▶ Source material:
========================================================================

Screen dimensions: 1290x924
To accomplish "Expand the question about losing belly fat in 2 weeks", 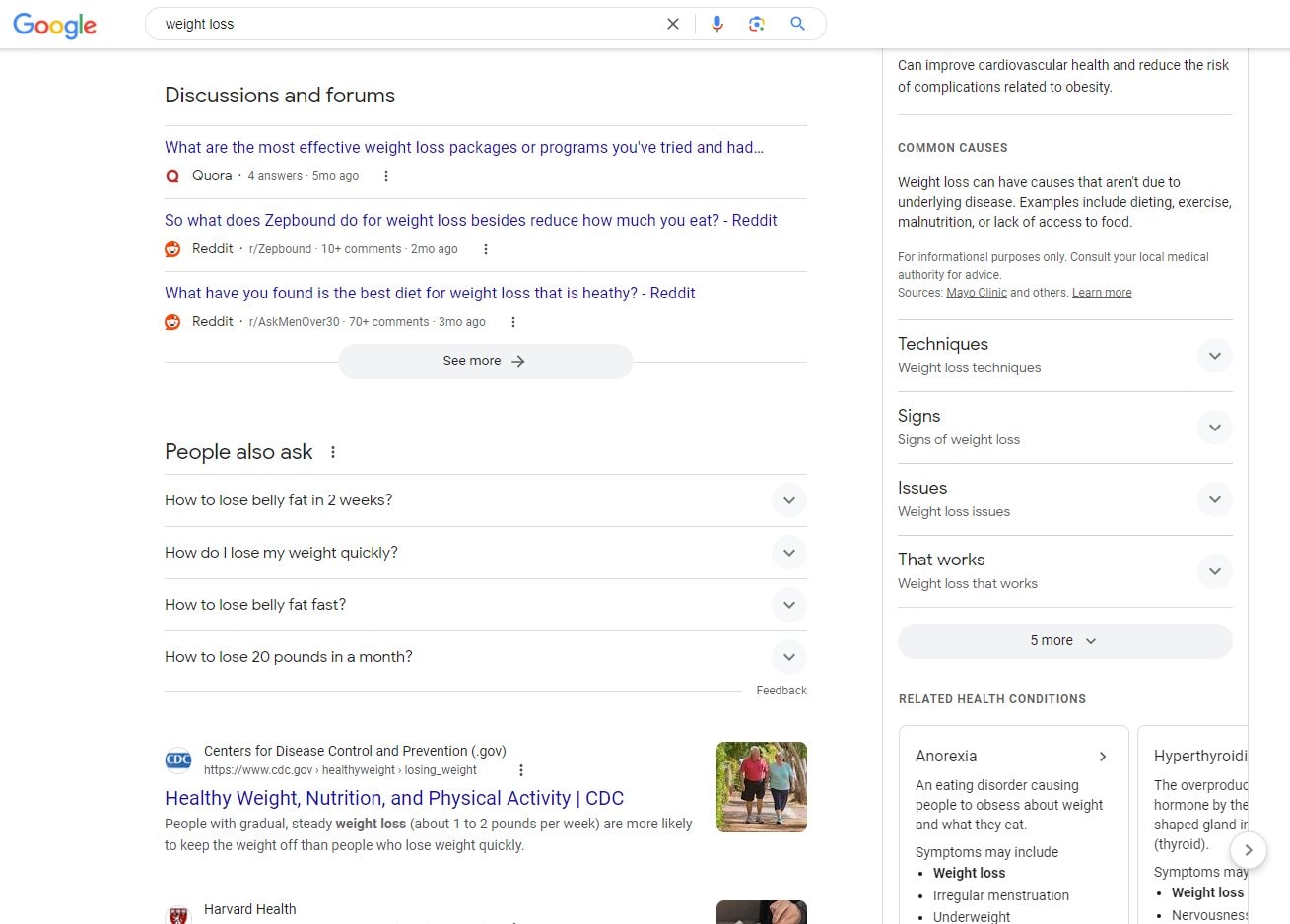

========================================================================

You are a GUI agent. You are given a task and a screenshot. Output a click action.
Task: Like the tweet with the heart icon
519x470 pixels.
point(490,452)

========================================================================

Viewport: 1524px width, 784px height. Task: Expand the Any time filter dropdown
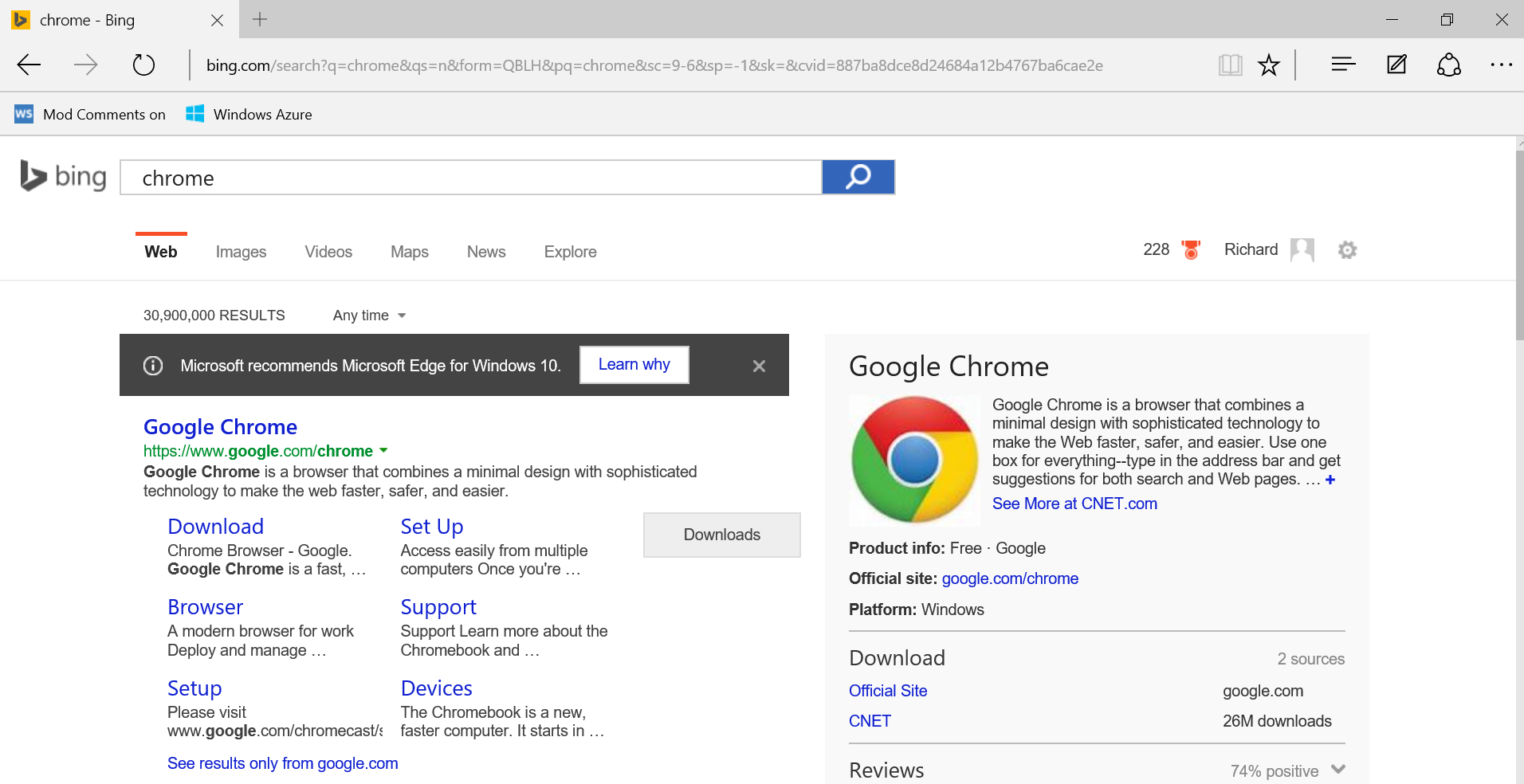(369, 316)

========================================================================

▶ Prompt:
Output should consist of the lines above from the one with "Screen dimensions: 1290x924" down to the one with "the question about", exact and without pictures.

▶ Answer to this problem:
Screen dimensions: 1290x924
To accomplish "Expand the question about losing belly fat in 2 weeks", 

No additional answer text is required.